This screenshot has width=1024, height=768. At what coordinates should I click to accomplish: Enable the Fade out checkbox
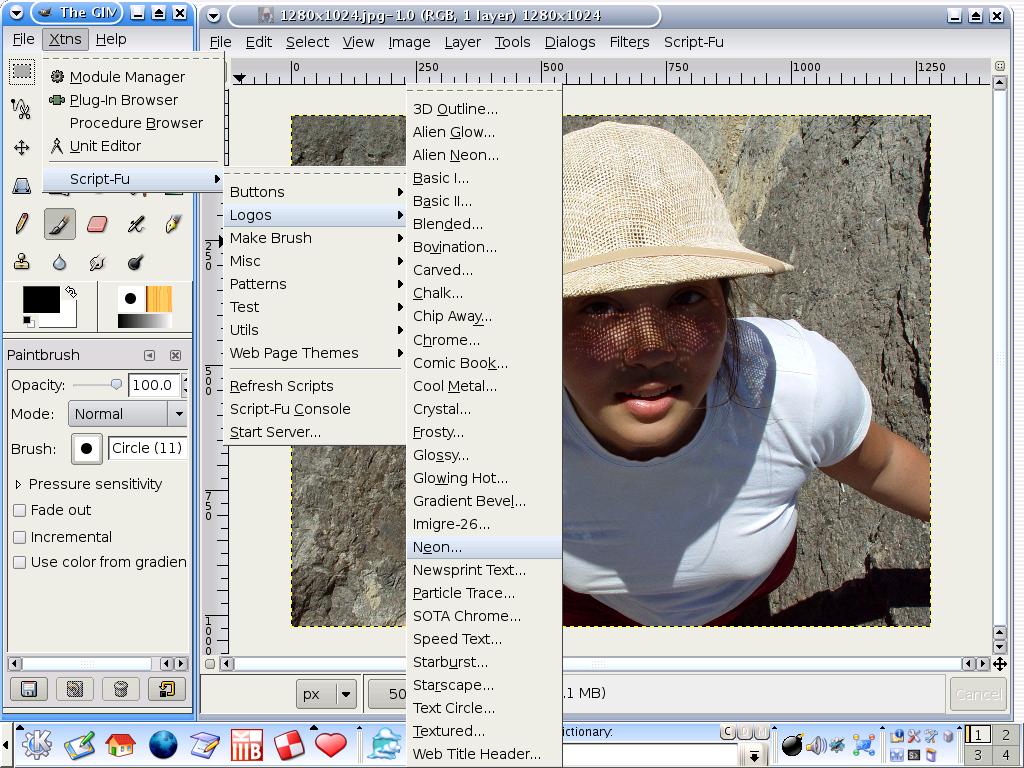19,510
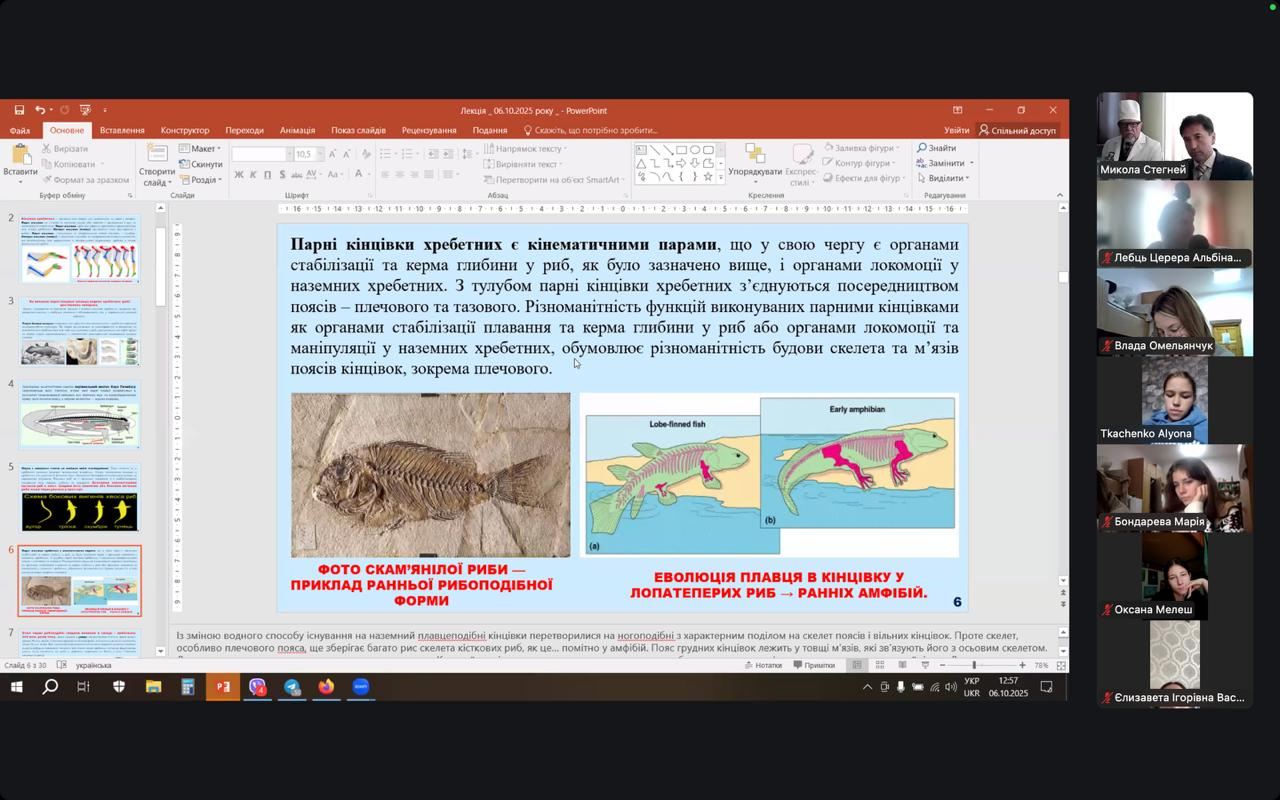Click the Спільний доступ (Share) button

(1016, 130)
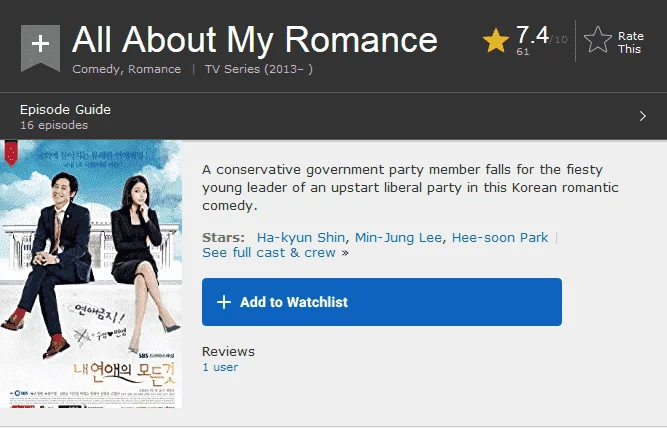
Task: Open Ha-kyun Shin's profile link
Action: pyautogui.click(x=301, y=237)
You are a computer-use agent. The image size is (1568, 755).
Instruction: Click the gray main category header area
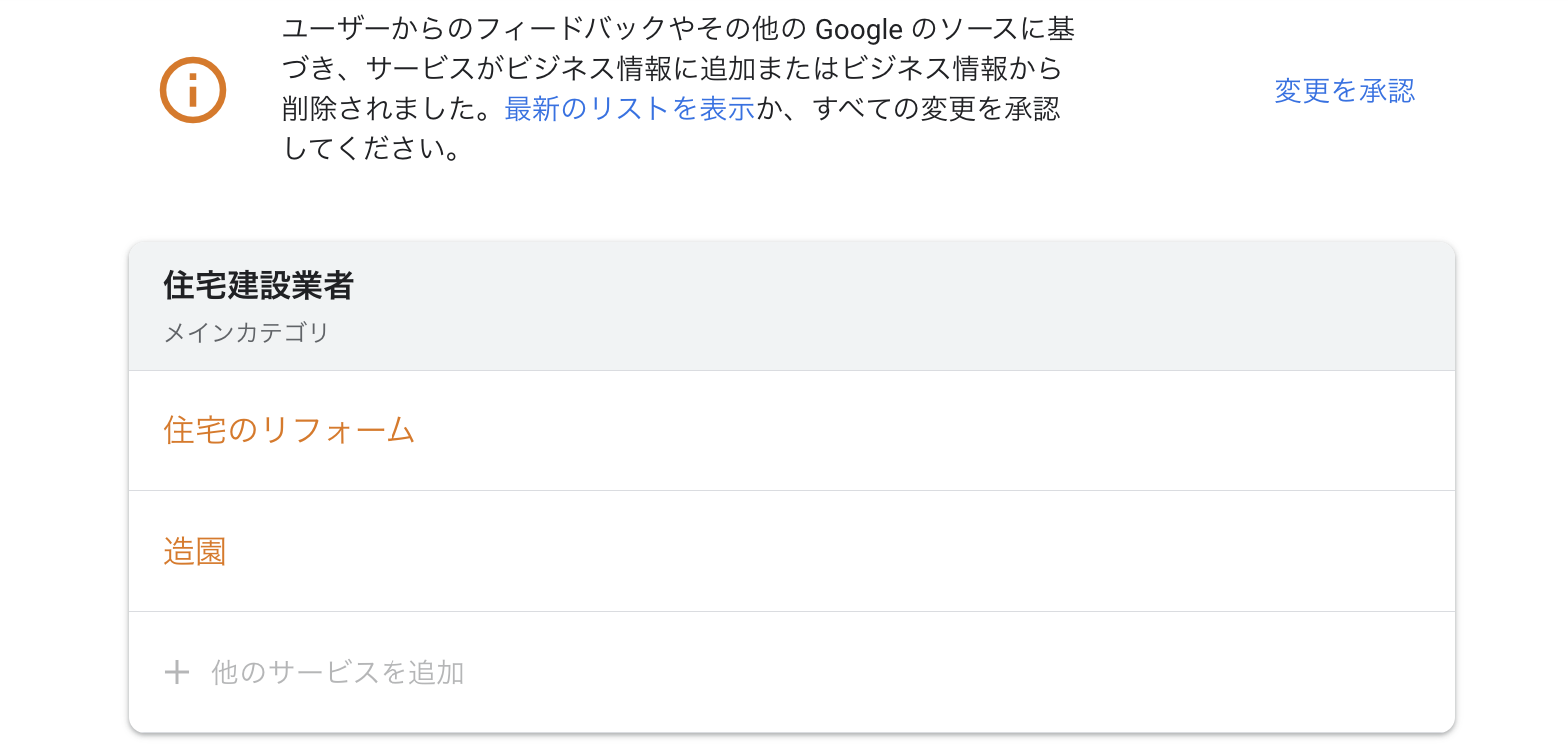792,306
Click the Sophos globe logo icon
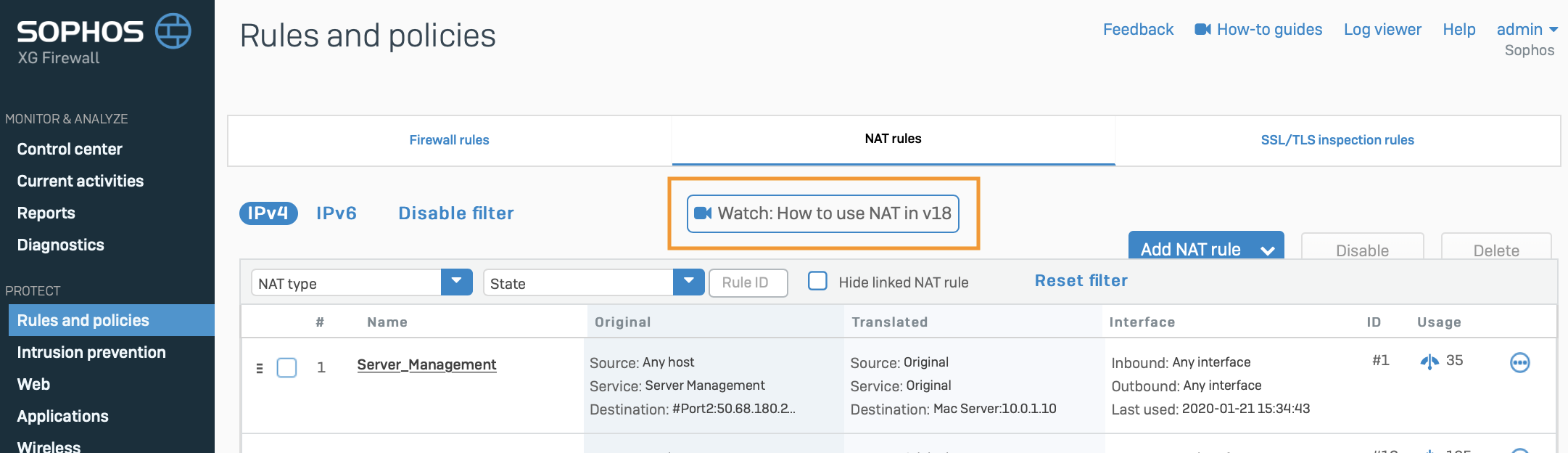This screenshot has height=453, width=1568. pos(173,31)
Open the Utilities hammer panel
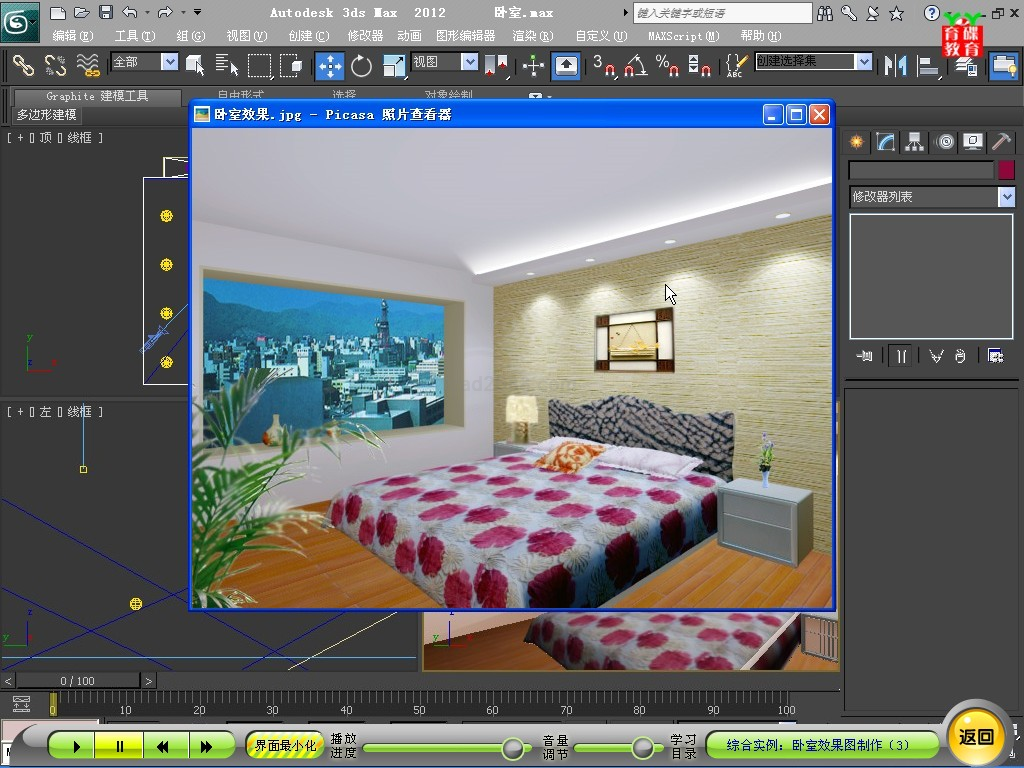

━━━━━━━━━━━━━━━━━━━━

WHAT YOU HAVE TO DO
Can you extract every line of the data above verbatim, omitting the pictures?

RESULT
This screenshot has width=1024, height=768. At what coordinates should I click to accomplish: Enable the Fade out checkbox
19,510
Click the Спільний доступ (Share) button

(1016, 130)
Task: Open Ha-kyun Shin's profile link
Action: pyautogui.click(x=301, y=237)
You are a computer-use agent. The image size is (1568, 755).
Instruction: Click the gray main category header area
792,306
Click the Sophos globe logo icon
This screenshot has height=453, width=1568. pos(173,31)
Open the Utilities hammer panel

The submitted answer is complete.